Canoeing for athletes with physical disabilities

Para canoe is canoeing for athletes with a range of physical disabilities. The Paralympic version of the sport is governed by the International Canoe Federation (ICF), and a va'a-specific variant is governed by the International Va'a Federation (IVF).

The first Para canoe racing event was held in Dartmouth, Canada in 2009 at the Canoe Sprint World Championship. A meeting of the International Paralympic Committee Governing Board in Guangzhou, China in 2010 decided to add Para canoe to the Paralympic programme. As a result, Para canoe debuted at the Rio 2016 Summer Paralympics where single kayak races were contested. Tokyo 2020 Paralympic Games marked the debut of va’a, competing in three medal events, two for men and one for women, hosting 9 races.

==Equipment==

The two main types of Para canoe boat are kayaks (K), with a double-blade paddle, and outrigger canoes called va'as (V) where the paddler has a second hull as a support float and uses a single blade paddle with a T-top handle.

==ICF Para canoe==

===Classification===

In the single kayak, there are three event classifications (linked to different levels of mobility impairment) for both men and women. Both kayak and va’a have three different classes  with KL1, KL2, KL3. For safety purposes, athletes are not allowed to be attached to the boat, and adaptation can be made to seats, sockets and grip to aid athletes get a better grip of the canoe.

- KL1 (formerly A; Arms) This grouping is for paddlers who have no trunk function (i.e. shoulder function only). A KL1 class paddler is able to apply force predominantly using the arms and/or shoulders.
- KL2 (formerly TA; Trunk and Arms): paddlers who have good use of the trunk and arms, but limited use of their legs. They are unable to apply continuous and controlled force to the footboard or seat to propel the boat.
- KL3 (formerly LTA; Legs, Trunk and Arms): this class is for paddlers with a disability who have good use of their legs, trunk and arms for paddling, and who can apply force to the foot board or the seat to propel the boat.

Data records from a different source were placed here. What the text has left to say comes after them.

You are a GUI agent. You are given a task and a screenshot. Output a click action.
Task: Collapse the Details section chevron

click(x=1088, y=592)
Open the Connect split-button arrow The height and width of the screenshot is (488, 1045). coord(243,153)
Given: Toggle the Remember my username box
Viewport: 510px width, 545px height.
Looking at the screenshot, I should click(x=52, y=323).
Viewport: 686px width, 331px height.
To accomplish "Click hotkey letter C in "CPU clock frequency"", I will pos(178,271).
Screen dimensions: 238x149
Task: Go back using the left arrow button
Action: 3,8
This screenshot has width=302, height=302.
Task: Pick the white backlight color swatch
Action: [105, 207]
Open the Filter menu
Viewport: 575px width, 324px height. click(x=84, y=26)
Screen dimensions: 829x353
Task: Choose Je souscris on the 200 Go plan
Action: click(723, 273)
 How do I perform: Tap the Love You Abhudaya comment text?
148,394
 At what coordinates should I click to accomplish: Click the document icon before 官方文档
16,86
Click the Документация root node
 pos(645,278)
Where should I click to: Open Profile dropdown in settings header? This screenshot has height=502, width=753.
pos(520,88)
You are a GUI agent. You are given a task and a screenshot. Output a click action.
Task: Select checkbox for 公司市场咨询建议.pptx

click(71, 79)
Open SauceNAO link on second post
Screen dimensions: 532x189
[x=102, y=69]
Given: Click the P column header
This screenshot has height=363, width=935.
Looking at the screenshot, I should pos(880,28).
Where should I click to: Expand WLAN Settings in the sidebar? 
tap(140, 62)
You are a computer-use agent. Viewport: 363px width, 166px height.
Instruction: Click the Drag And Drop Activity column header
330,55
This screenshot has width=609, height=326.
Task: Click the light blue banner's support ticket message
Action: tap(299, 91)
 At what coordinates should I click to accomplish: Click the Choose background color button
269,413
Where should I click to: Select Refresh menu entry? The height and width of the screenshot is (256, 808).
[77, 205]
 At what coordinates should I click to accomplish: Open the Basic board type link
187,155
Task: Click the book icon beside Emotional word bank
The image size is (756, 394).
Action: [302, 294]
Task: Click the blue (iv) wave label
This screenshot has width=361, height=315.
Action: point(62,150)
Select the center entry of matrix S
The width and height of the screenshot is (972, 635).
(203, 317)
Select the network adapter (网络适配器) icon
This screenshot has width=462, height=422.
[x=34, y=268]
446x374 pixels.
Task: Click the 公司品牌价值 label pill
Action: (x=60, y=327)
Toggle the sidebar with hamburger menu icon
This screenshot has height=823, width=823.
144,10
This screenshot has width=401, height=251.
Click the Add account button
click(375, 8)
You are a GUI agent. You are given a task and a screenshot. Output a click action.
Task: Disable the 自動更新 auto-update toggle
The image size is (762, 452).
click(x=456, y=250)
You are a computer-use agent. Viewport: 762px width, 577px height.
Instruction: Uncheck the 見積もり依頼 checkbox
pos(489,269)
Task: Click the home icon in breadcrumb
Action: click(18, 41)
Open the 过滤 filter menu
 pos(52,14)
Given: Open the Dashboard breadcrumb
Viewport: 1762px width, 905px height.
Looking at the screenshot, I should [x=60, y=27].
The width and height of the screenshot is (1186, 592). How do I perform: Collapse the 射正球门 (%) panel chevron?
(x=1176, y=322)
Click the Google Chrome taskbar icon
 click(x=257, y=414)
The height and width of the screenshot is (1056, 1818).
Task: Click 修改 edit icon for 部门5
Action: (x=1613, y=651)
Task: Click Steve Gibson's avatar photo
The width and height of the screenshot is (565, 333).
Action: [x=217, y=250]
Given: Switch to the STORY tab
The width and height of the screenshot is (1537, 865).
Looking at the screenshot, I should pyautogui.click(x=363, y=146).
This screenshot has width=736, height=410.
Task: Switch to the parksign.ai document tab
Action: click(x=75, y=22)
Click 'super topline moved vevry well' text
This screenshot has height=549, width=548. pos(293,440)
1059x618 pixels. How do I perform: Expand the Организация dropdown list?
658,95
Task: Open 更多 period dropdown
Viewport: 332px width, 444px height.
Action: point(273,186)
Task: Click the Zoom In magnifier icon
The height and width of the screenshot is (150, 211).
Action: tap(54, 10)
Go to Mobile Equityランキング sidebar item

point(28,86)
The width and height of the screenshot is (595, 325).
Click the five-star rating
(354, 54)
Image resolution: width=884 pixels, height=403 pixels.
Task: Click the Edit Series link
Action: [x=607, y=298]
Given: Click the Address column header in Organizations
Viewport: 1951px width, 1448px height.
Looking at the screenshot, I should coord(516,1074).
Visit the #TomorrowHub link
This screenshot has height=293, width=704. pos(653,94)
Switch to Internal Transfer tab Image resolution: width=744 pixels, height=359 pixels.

There is also a three-tier ICF classification system in place for single va'a events (VL1, VL2, VL3).

===Competition format===

All international Para canoe competitions are held over 200 metres in single kayak or va'a boats.

It is contested at World Championships, World Cups and continental championships. As of November 2021, ten of the twelve events (all six kayak events, both VL2 and VL3 events) are also on the Paralympic programme.

===ICF World Championships===

At the 2009 ICF Canoe Sprint World Championships in Dartmouth, four 'paddability' races featured as non-medal exhibition events, including two male-female mixed disciplines in kayak doubles and in doubles canoe ('aka' Canadian or kneeling canoeing).

The sport made its official ICF Canoe Sprint World Championships debut in 2010 and has generally been contested every year since, either within said championships or (in Paralympic years) at the standalone ICF Paracanoe World Championships. The sport will make its marathon distance debut at the 2025 ICF Canoe Marathon World Championships.

==IVF Para canoe==

In IVF competition, a points system is used with a higher number assigned to less impaired paddlers and lower points for more severe impairment.

In team events the total number of points of a boat crew are limited; 26 points in 6-person boats and 52 for 12-person boats. In single-seat boats competition take place in three divisions; division 1 for 5 or 6-point paddlers, division 2 for 4-point paddlers and division 3 is for 2 or 3-point paddlers. 1-point paddlers do not participate in singles races. The three divisions approximately correspond to the three ICF va'a classes.